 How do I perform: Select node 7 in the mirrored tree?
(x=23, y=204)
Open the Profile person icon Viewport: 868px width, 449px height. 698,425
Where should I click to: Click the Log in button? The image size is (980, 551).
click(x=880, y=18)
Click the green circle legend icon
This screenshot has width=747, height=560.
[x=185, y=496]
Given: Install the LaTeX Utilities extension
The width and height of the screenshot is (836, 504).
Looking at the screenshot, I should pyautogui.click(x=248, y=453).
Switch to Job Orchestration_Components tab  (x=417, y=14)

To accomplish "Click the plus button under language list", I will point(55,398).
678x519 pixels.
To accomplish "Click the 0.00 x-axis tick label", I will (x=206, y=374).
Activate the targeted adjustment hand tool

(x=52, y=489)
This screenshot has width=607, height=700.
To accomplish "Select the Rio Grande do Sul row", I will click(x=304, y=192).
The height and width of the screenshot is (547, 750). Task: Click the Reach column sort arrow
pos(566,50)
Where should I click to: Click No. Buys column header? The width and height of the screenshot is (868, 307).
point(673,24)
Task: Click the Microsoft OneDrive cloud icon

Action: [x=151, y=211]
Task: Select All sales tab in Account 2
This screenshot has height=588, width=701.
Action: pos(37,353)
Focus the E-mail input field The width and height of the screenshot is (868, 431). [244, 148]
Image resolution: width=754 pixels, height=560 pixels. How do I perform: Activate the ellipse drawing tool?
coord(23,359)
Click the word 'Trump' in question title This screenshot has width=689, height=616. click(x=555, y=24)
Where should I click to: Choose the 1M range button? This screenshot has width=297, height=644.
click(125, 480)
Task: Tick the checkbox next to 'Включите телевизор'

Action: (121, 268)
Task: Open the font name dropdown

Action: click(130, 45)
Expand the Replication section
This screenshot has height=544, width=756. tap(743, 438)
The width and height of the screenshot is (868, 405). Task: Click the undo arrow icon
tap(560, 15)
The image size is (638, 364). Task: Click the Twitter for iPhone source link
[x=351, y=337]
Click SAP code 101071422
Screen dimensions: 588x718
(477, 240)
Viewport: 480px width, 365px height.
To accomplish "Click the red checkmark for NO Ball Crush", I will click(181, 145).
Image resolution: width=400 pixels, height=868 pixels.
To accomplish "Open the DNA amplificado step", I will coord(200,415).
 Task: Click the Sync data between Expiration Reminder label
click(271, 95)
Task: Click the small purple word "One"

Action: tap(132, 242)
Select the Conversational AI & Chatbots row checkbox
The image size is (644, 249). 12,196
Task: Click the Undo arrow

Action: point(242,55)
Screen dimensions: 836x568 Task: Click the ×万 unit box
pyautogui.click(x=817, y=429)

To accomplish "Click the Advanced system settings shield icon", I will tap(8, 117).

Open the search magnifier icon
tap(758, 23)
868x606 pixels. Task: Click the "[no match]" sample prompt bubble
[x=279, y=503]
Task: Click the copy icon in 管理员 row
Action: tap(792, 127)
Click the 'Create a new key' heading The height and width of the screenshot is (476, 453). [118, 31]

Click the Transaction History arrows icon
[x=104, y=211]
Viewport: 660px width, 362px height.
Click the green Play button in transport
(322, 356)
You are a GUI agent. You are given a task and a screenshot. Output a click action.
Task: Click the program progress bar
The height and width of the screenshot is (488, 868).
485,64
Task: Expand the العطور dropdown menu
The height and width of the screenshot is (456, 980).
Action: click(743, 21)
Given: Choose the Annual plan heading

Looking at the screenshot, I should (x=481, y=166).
* * * *
#### Problem:
Every line of the material that holds "Viewport" should be copied out as the answer.

#### Solution to this exercise:
Open the Profile person icon Viewport: 868px width, 449px height. 698,425
Viewport: 480px width, 365px height.
Viewport: 660px width, 362px height.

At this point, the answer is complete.